Figure 1: POLCA system operation

Source: Prepared by the authors

 

            Referring to Figure 1, the procedure starts at the X1 Cell provided that raw material is available at X1 and a POLCA X1 / Y2 card is sequenced to the Y2 Cell. This happens sequentially for the other cards specified in this process. After a cell completes its operations, the task product and POLCA X1 / Y2 card go to the Y2 Cell input buffer, determining that further movement is required or material is available for a next operation.

            Once you get to the Y2 Cell, since this task is assigned to the Z3 Cell, it is critical that you have a POLCA Y2 / Z3 card available to begin this operation. It is noteworthy that in the operation of the POLCA system the X1 / Y2 card remains with the task along the Y2 Cell along with the Y2 / Z3 card. Demonstrating that in the Y2 Cell there will be 2 cards for that particular task as part of 2 card cycles. That way each task in the Y2 Cell will carry 2 POLCA cards with it. After the completion of work in the Y2 Cell, two situations occur:

·       The X1 / Y2 card is removed from the task and returns to the beginning of the X1 Cell;

·       The task is sent to the Z3 Cell input buffer with the Y2 / Z3 card still visibly attached to the material being processed.
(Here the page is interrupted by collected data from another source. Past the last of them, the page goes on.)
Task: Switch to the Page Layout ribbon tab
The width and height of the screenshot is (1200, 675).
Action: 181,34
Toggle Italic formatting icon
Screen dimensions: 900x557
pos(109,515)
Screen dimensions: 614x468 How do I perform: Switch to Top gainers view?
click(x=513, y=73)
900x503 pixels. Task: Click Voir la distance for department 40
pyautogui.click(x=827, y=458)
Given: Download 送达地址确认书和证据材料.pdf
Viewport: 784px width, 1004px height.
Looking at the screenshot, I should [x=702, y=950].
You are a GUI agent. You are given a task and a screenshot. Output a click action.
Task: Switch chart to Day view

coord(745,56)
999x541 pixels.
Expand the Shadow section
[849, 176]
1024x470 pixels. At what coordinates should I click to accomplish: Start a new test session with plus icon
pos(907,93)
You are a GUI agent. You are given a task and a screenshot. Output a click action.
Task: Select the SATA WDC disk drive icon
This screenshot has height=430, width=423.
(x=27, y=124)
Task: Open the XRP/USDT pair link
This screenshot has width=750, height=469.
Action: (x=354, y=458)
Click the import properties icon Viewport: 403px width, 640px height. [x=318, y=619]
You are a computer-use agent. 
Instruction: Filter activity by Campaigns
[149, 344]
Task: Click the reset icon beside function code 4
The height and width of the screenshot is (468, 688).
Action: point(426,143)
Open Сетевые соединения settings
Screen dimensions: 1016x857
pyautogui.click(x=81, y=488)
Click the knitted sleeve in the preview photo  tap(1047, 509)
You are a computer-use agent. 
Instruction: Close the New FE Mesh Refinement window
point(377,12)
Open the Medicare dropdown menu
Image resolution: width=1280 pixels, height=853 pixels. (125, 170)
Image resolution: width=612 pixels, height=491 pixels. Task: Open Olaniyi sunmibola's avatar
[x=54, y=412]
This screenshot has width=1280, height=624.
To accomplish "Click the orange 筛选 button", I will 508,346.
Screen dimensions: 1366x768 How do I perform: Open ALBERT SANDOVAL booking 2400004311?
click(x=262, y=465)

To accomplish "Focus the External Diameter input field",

            The same process is performed for the Z3 mounting cell, which requires an available Z3 / W1 card to begin the task in the cell. Upon completion of the task, it goes to the input buffer of W1 at the same time as the Y2 / Z3 card returns to the beginning of the Y2 Cell. Since W1 is the last cell of the script, there will be no POLCA card waiting to start production and the task can be posted to W1 whenever the cell is ready to start another task. When the job in W1 is finished, it is dispatched (assuming the W Cell is a shipping cell) and card Z3 / W1 returns to the beginning of Z3, thus completing the journey of the POLCA cards for this production order.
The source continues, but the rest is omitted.